## Testo fornito:
○ ○ ○ ○ ○
A che cosa si riferisce?
È sempre più evidente che a livello globale in atto uno scontro tra Stati Uniti e Cina e l’Europa non c’è. Non c’è dentro l’Europa e, di conseguenza, fuori dall’Europa.
Come mai l’Europa non c’è nemmeno al suo interno?
Nonostante la pandemia, nonostante la crisi energetica scatenata dal fantomatico indice Ttf di Amsterdam, nonostante il Next Generation Eu, che è stato un primo segnale di risposta comune di fronte a problemi comuni, non si è fatto poi nulla. Sembra non si sia ancora compreso che ci sono cinque beni pubblici collettivi – difesa e sicurezza, immigrazione, politica estera, politica energetica, politica industriale – che gli Stati nazionali europei non possono ormai più offrire ai propri cittadini. L’Europa deve partire da una pietra miliare economica, politica e sociale.
Quale?
○ ○ ○ ○ ○
## Record del dataset:
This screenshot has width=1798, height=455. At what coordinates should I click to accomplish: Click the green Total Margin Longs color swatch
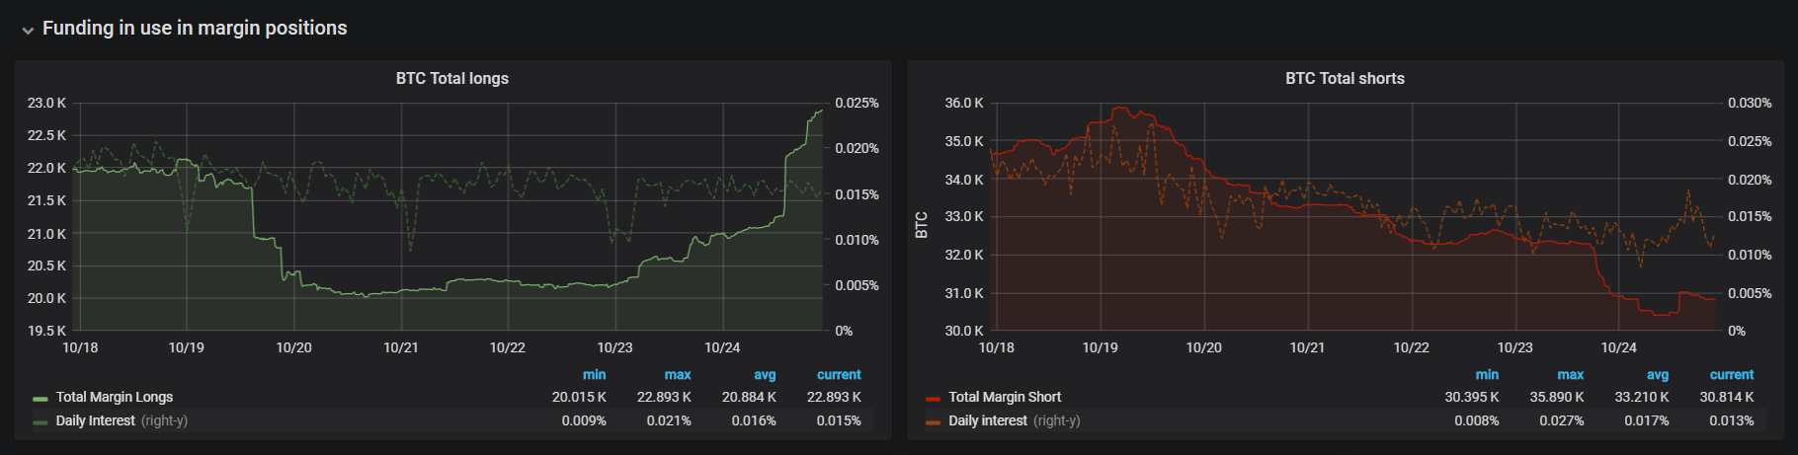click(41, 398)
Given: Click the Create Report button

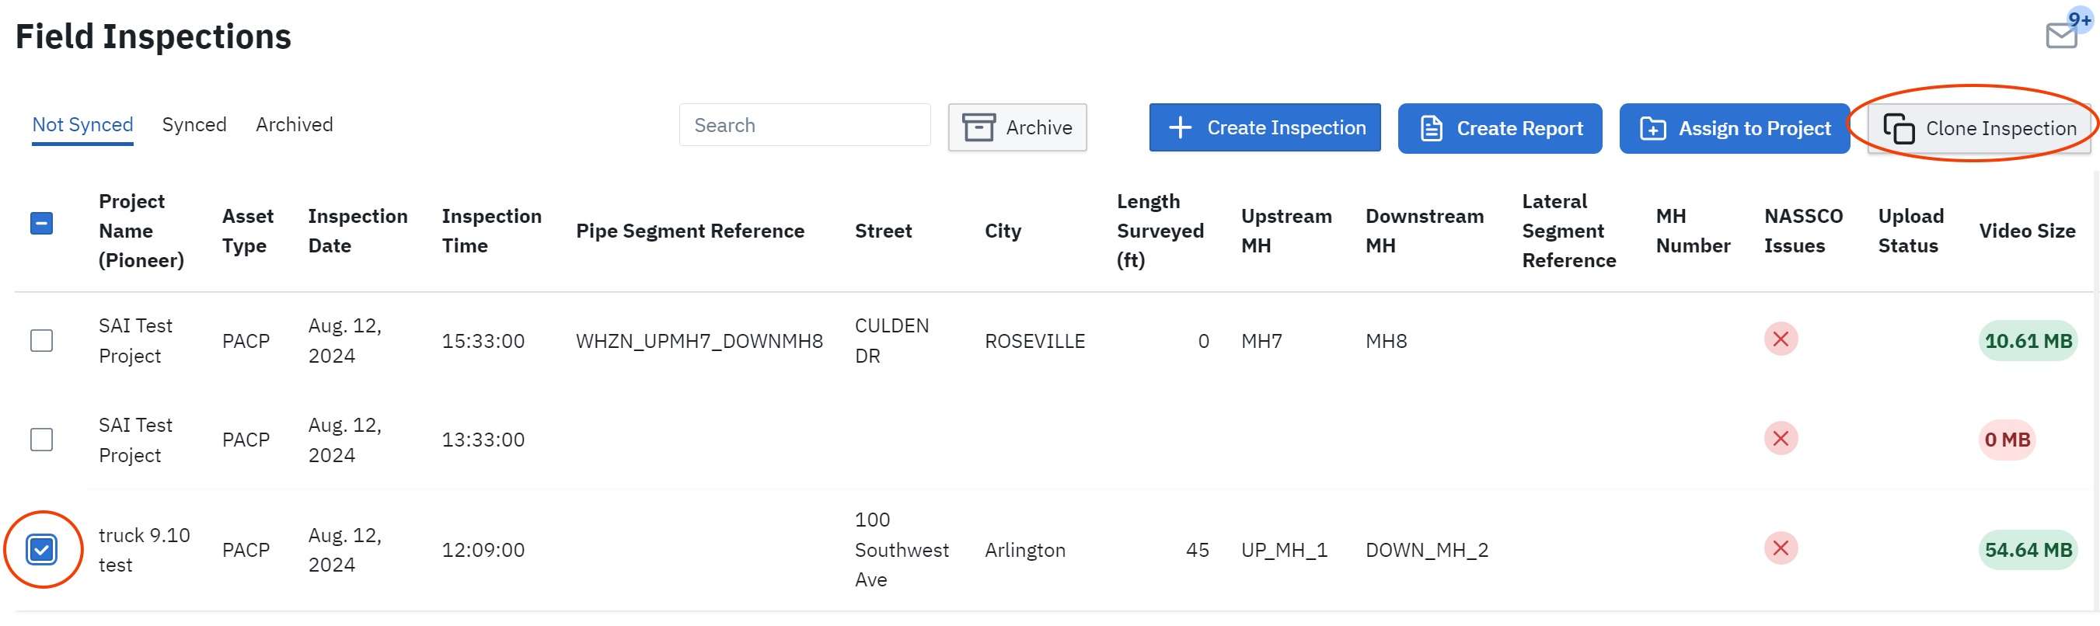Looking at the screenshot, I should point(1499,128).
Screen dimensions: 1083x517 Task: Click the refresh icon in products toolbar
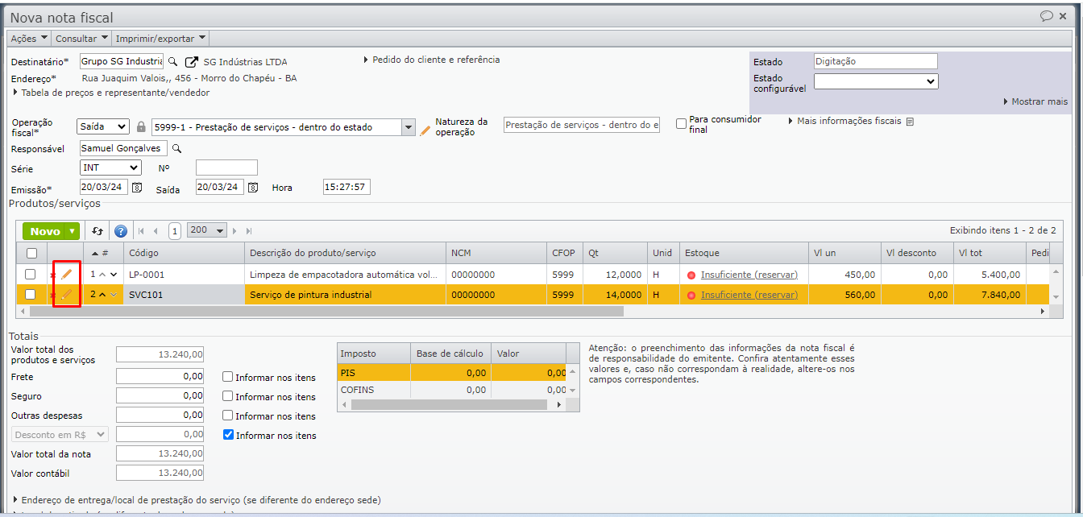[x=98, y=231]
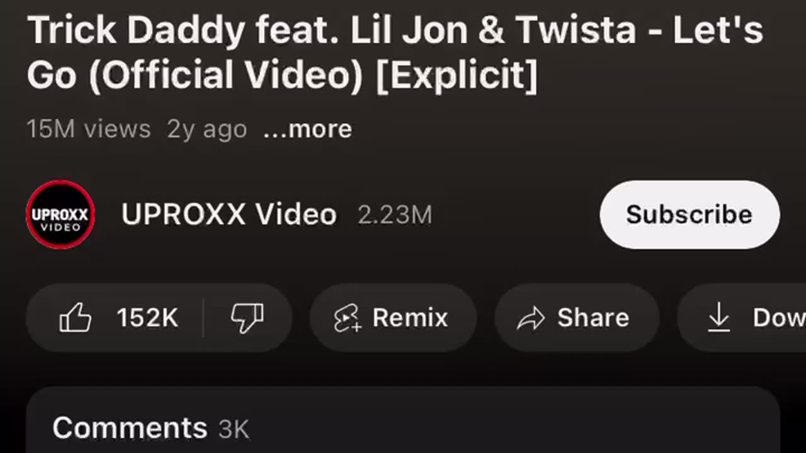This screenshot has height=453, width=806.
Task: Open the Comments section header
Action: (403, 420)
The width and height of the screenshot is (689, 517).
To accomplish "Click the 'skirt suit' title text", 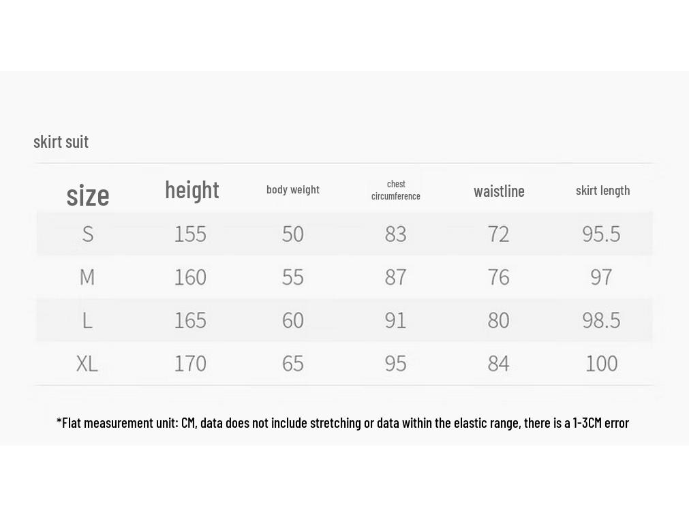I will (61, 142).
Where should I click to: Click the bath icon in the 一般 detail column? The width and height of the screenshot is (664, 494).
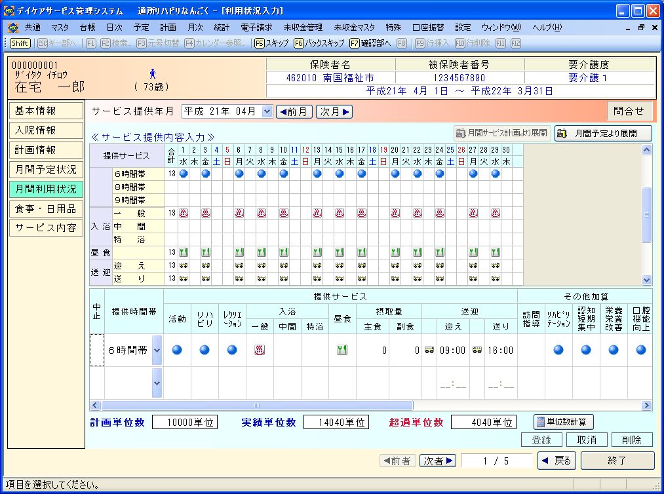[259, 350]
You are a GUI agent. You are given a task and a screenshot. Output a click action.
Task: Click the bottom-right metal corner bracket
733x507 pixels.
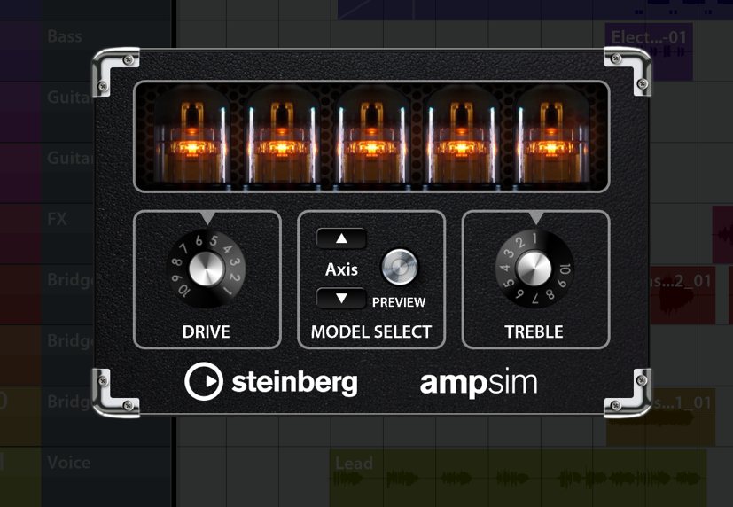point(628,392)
○ ○ ○ ○ ○
## Istruzioni di lavoro:
a - Restituisci il passo del testo sull'Europa compreso tra "Come mai l’Europa" e "politica e sociale.", estremi inclusi.
b - Riprendi il testo sull'Europa e proseguilo a partire dall'ultima frase riportata.

## Insieme delle risposte:
a -
Come mai l’Europa non c’è nemmeno al suo interno?
Nonostante la pandemia, nonostante la crisi energetica scatenata dal fantomatico indice Ttf di Amsterdam, nonostante il Next Generation Eu, che è stato un primo segnale di risposta comune di fronte a problemi comuni, non si è fatto poi nulla. Sembra non si sia ancora compreso che ci sono cinque beni pubblici collettivi – difesa e sicurezza, immigrazione, politica estera, politica energetica, politica industriale – che gli Stati nazionali europei non possono ormai più offrire ai propri cittadini. L’Europa deve partire da una pietra miliare economica, politica e sociale.

b -
Questi cinque beni publici collettivi possono essere prodotti solo da un’entità federale europea e per fornirli occorre un bilancio federale finanziato con entrate autonome. Questa è la pietra miliare che manca. È per questo che l’Europa non c’è dentro e non c’è fuori.
Torniamo alla riforma del Patto di stabilità. Cosa non la convince delle proposte finora emerse?
Se si tratta di confermare i vecchi parametri di Maastricht e dare solo un po’ più di flessibilità nell’aggiustamento dei bilanci dei singoli Stati, vuol dire che non si è capito nulla.
Perché ci sono cose che ormai non possono dipendere più dai bilanci dei singoli Stati?
Sì, quei cinque beni pubblici collettivi non possono venire dai bilanci dei singoli Stati, ma occorre un bilancio federale europeo. Ricordiamo che oggi il bilancio comunitario è pari all’1,5% del Pil di tutta l’Ue, con il Next Generation Eu si è aggiunto un altro punto, ma solo in via provvisoria. Tutto questo quando negli Stati Uniti il bilancio federale rappresenta il 25% del Pil. C’è poi un’altra cosa che evidentemente non è stata compresa in Europa.
A che cosa si riferisce?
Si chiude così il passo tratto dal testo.